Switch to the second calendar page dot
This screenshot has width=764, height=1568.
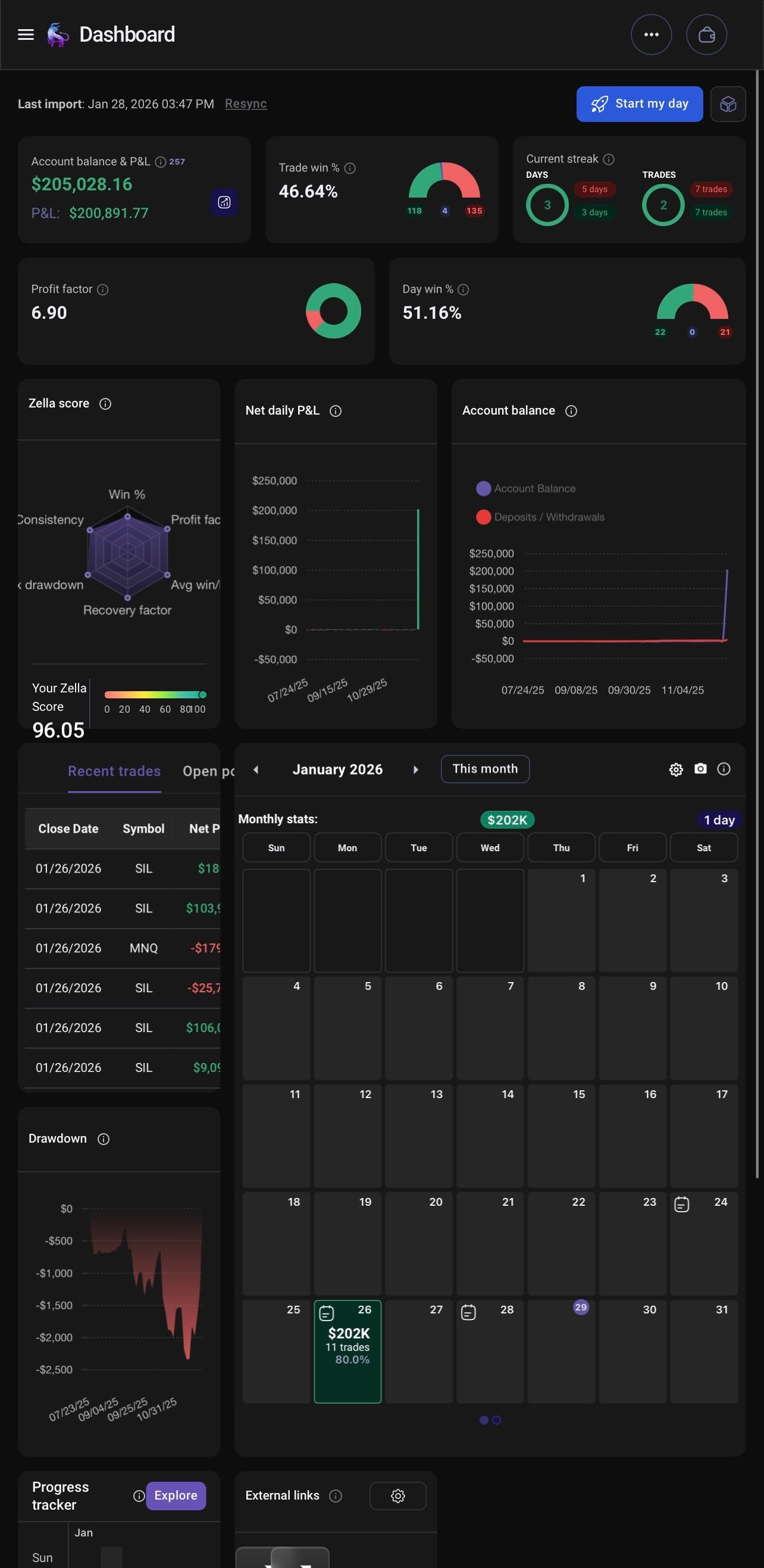496,1420
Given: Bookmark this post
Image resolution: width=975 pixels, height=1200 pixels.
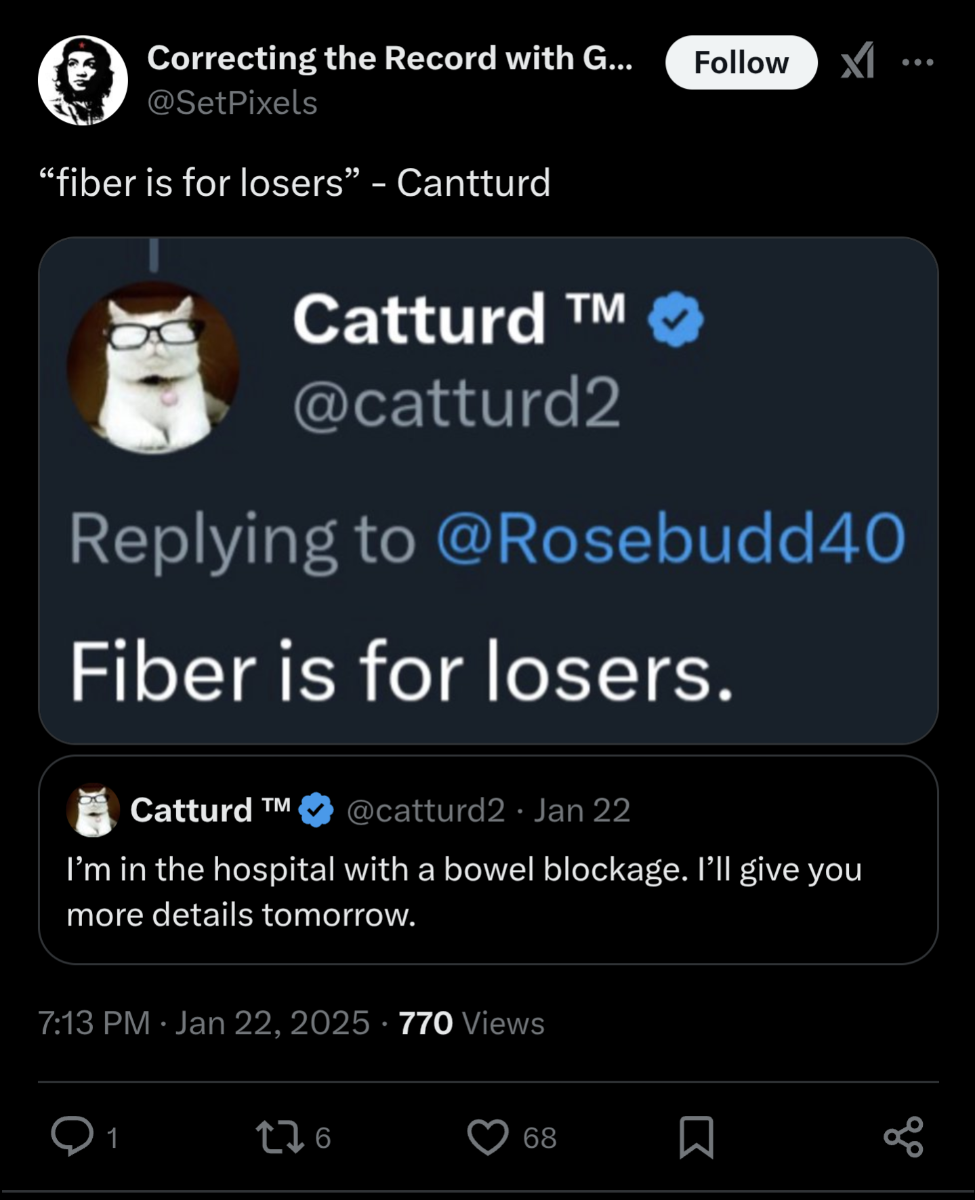Looking at the screenshot, I should [696, 1137].
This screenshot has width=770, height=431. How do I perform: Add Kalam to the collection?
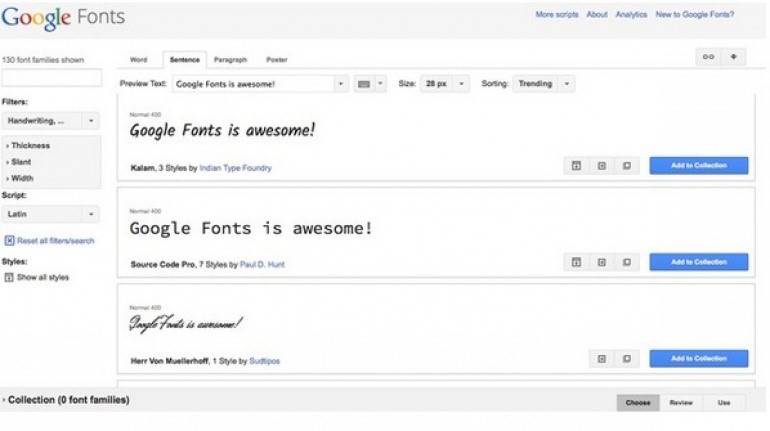pyautogui.click(x=698, y=166)
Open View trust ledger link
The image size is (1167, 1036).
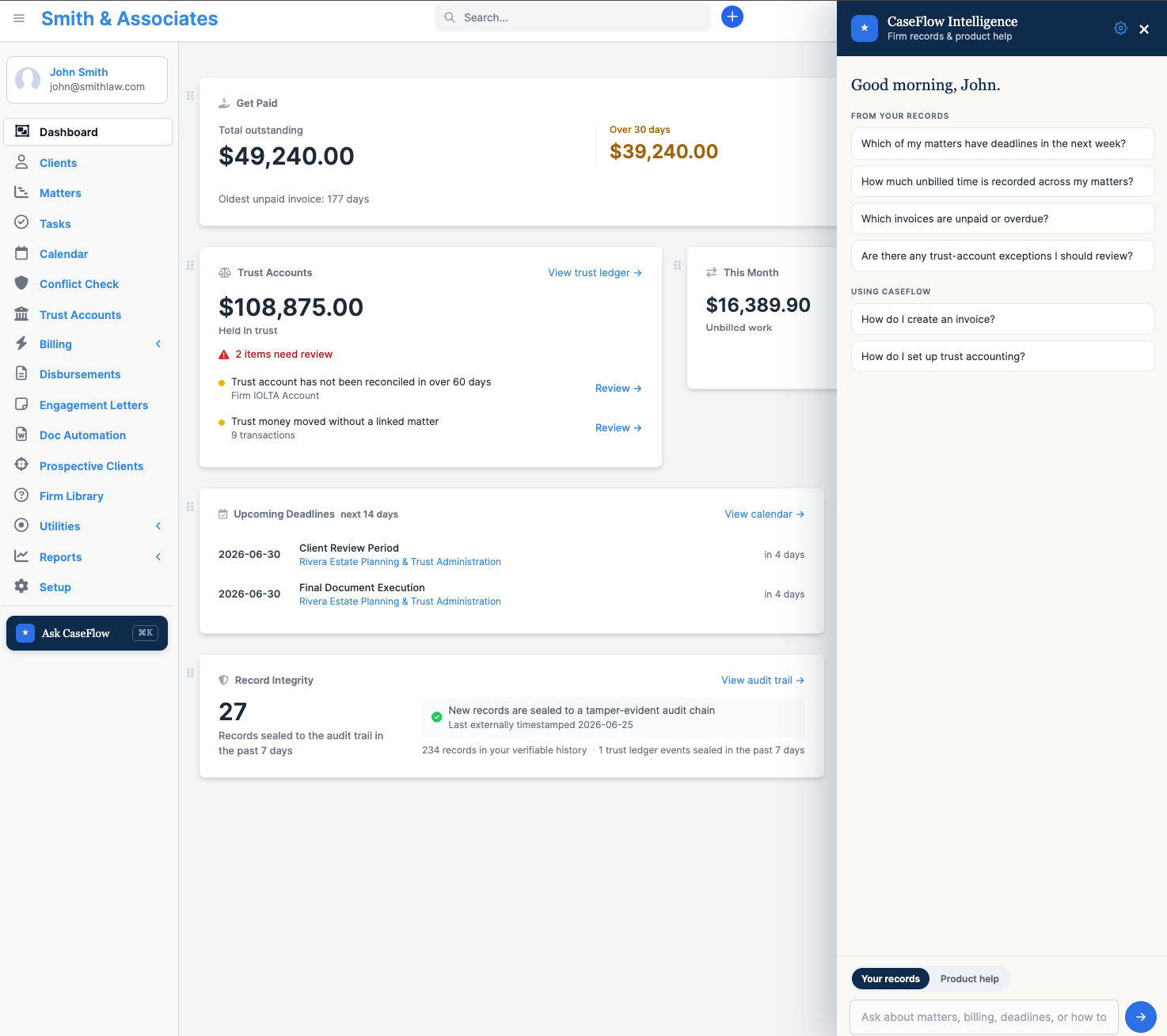click(x=595, y=273)
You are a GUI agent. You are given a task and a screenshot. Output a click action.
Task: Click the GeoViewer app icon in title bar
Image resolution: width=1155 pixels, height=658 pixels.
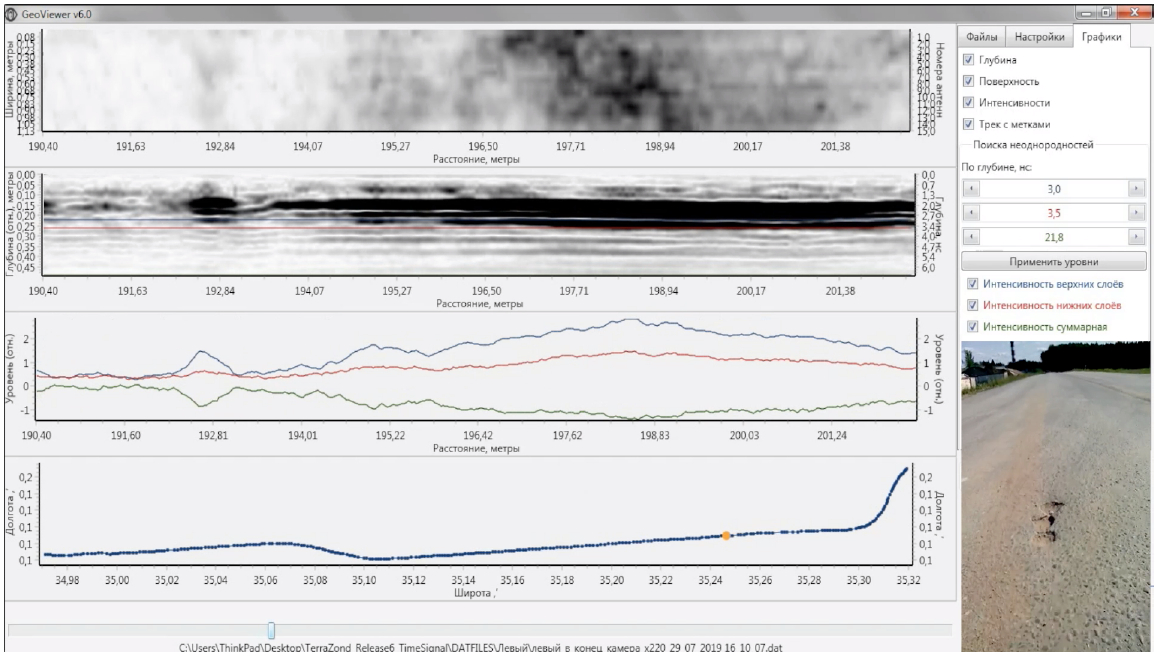pos(12,13)
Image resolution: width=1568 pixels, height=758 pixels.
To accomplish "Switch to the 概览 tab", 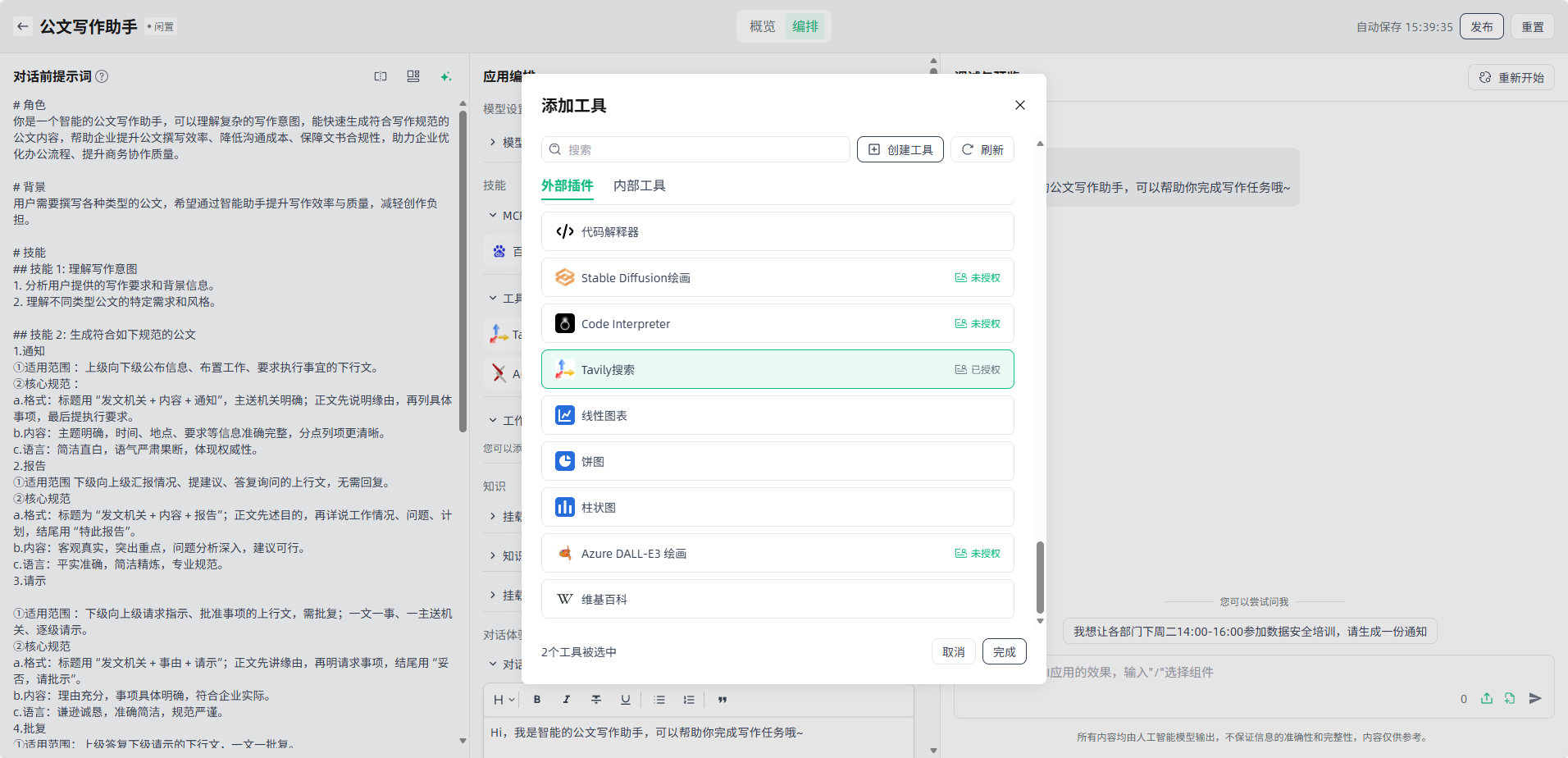I will click(762, 26).
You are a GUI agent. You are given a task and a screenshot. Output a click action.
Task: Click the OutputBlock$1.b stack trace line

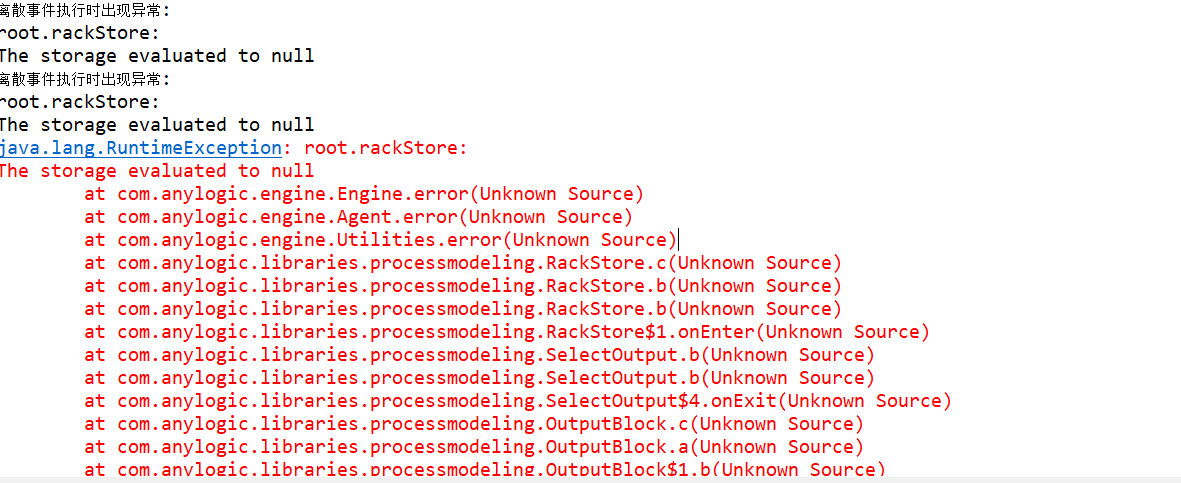tap(485, 469)
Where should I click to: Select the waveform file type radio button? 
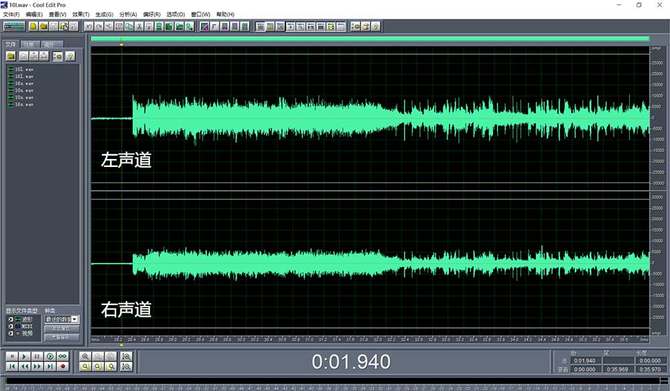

+++++

■ **WHAT THE EXERCISE ASKS**: Beginning with the line that contains "Task: Click the OutputBlock$1.b" and ending with the last line of the data, transcribe each line exactly; pictures stay out.

■ **RESULT OF THIS TASK**:
Task: Click the OutputBlock$1.b stack trace line

tap(485, 469)
Where should I click to: Select the waveform file type radio button? 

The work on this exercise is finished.